▸ **GIVEN PROBLEM**: Copy word for word the part of the records that opens with the line containing "At what coordinates should I click to accomplish: Click the info" and closes with the line containing "Action: [x=350, y=25]", including both of those lines.

[Item coordinate data]
============================================================
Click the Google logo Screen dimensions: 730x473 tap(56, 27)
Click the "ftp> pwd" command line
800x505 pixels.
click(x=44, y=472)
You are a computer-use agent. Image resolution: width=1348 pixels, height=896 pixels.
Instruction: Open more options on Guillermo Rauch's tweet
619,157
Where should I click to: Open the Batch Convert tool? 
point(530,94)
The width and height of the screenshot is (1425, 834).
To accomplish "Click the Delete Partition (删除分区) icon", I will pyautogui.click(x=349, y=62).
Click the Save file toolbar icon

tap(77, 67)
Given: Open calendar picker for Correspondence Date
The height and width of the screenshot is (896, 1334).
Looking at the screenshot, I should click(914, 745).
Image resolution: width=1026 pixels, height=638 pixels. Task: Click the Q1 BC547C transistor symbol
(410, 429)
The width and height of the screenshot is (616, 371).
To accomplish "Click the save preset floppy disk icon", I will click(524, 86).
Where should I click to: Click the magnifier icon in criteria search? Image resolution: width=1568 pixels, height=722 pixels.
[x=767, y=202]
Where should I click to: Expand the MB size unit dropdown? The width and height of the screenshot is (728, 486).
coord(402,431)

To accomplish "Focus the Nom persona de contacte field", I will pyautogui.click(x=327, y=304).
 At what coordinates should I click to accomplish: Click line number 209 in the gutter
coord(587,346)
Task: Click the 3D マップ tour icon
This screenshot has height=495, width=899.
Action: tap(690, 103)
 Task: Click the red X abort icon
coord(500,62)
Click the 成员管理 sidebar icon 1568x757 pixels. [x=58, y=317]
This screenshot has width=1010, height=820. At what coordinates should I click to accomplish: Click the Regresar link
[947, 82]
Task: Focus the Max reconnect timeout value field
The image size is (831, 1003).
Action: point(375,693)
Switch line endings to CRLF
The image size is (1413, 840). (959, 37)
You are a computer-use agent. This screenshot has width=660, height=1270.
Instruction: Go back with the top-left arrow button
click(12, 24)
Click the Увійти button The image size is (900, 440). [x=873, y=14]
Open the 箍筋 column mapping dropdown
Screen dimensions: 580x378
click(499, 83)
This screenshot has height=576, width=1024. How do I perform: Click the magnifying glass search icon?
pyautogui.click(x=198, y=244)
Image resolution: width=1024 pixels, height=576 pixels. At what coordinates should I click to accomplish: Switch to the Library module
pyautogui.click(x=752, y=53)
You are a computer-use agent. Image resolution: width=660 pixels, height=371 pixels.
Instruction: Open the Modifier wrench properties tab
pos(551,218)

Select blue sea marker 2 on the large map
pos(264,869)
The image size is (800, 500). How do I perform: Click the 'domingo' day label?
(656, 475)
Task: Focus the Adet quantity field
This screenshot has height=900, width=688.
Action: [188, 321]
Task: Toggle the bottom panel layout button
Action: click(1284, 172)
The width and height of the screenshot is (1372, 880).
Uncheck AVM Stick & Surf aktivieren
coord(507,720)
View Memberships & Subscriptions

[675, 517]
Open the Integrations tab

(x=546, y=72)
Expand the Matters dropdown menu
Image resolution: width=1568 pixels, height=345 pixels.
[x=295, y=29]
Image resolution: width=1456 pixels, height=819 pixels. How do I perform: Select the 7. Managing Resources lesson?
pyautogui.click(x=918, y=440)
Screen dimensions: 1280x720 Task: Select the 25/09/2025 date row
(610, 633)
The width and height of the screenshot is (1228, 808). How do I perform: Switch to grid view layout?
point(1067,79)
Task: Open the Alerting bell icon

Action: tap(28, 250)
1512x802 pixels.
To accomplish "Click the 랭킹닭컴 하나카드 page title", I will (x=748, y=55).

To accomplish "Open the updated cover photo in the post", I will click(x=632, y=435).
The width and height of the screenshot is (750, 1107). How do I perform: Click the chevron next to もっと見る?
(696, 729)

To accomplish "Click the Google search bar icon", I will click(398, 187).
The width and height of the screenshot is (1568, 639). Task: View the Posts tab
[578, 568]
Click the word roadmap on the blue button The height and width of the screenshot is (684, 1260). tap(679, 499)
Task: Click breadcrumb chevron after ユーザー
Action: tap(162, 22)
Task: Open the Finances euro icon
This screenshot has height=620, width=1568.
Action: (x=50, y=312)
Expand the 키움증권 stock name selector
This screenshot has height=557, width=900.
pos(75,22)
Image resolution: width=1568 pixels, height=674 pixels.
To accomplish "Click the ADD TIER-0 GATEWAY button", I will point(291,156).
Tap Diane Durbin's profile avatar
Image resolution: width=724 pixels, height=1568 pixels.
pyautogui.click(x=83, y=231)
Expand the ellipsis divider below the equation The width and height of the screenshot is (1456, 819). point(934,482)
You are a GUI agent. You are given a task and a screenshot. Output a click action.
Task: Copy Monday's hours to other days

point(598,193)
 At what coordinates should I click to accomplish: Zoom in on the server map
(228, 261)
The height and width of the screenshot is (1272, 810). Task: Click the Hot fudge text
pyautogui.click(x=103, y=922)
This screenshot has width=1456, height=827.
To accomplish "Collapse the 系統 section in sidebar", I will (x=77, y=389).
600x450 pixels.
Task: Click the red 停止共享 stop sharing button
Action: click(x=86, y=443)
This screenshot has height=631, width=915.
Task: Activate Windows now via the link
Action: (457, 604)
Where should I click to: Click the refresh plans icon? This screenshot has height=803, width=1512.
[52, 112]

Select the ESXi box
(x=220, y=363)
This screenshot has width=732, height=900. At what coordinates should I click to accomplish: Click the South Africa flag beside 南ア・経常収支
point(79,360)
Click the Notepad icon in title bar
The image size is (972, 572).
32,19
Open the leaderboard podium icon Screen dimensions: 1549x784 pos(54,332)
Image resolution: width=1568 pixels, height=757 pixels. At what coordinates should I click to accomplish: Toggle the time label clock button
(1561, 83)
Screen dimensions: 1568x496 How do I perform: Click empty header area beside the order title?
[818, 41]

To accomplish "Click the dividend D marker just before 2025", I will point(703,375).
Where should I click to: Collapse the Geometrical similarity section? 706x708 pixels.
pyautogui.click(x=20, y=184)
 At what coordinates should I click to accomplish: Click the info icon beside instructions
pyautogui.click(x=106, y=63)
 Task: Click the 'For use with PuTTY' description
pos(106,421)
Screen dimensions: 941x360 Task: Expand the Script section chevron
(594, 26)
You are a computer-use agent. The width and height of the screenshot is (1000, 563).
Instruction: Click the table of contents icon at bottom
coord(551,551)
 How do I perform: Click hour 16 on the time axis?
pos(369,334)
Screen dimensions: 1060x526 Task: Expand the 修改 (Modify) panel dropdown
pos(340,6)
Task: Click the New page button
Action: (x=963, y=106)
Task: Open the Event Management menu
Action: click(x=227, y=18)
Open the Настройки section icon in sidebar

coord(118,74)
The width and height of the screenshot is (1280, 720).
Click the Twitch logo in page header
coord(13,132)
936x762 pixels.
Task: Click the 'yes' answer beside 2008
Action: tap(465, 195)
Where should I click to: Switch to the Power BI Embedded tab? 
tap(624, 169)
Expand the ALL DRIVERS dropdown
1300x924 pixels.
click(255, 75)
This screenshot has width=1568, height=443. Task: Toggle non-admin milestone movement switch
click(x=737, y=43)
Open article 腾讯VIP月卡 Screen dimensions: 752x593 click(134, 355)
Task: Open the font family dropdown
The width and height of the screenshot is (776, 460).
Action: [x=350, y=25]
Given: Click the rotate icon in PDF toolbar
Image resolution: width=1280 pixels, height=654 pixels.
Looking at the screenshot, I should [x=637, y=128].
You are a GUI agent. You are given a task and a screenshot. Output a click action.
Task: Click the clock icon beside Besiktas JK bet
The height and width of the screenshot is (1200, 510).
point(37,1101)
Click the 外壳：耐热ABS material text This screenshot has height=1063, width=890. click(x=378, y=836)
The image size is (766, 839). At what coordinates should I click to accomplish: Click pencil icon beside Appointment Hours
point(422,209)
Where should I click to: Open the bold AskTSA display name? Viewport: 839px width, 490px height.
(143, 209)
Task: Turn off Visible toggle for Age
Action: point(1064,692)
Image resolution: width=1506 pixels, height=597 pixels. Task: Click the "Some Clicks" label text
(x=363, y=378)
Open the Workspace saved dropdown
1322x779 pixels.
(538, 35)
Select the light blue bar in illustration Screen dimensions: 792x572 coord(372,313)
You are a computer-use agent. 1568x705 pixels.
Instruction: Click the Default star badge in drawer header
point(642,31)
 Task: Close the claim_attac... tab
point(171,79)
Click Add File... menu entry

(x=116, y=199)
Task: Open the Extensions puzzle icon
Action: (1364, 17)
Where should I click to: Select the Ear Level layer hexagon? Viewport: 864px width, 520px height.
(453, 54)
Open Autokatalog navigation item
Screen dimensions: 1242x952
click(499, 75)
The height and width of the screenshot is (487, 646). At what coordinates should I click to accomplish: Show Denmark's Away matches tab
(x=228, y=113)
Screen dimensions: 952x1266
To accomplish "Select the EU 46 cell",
============================================================
▸ **EXERCISE ANSWER**:
 At what coordinates should I click to accomplish: Click the info icon beside instructions
pyautogui.click(x=106, y=63)
 Task: Click the 'For use with PuTTY' description
pos(106,421)
Screen dimensions: 941x360 Task: Expand the Script section chevron
(594, 26)
You are a computer-use agent. The width and height of the screenshot is (1000, 563).
Instruction: Click the table of contents icon at bottom
coord(551,551)
 How do I perform: Click hour 16 on the time axis?
pos(369,334)
Screen dimensions: 1060x526 Task: Expand the 修改 (Modify) panel dropdown
pos(340,6)
Task: Click the New page button
Action: (x=963, y=106)
Task: Open the Event Management menu
Action: click(x=227, y=18)
Open the Настройки section icon in sidebar

coord(118,74)
The width and height of the screenshot is (1280, 720).
Click the Twitch logo in page header
coord(13,132)
936x762 pixels.
Task: Click the 'yes' answer beside 2008
Action: tap(465, 195)
Where should I click to: Switch to the Power BI Embedded tab? 
tap(624, 169)
Expand the ALL DRIVERS dropdown
1300x924 pixels.
click(255, 75)
This screenshot has width=1568, height=443. Task: Toggle non-admin milestone movement switch
click(x=737, y=43)
Open article 腾讯VIP月卡 Screen dimensions: 752x593 click(134, 355)
Task: Open the font family dropdown
The width and height of the screenshot is (776, 460).
Action: [x=350, y=25]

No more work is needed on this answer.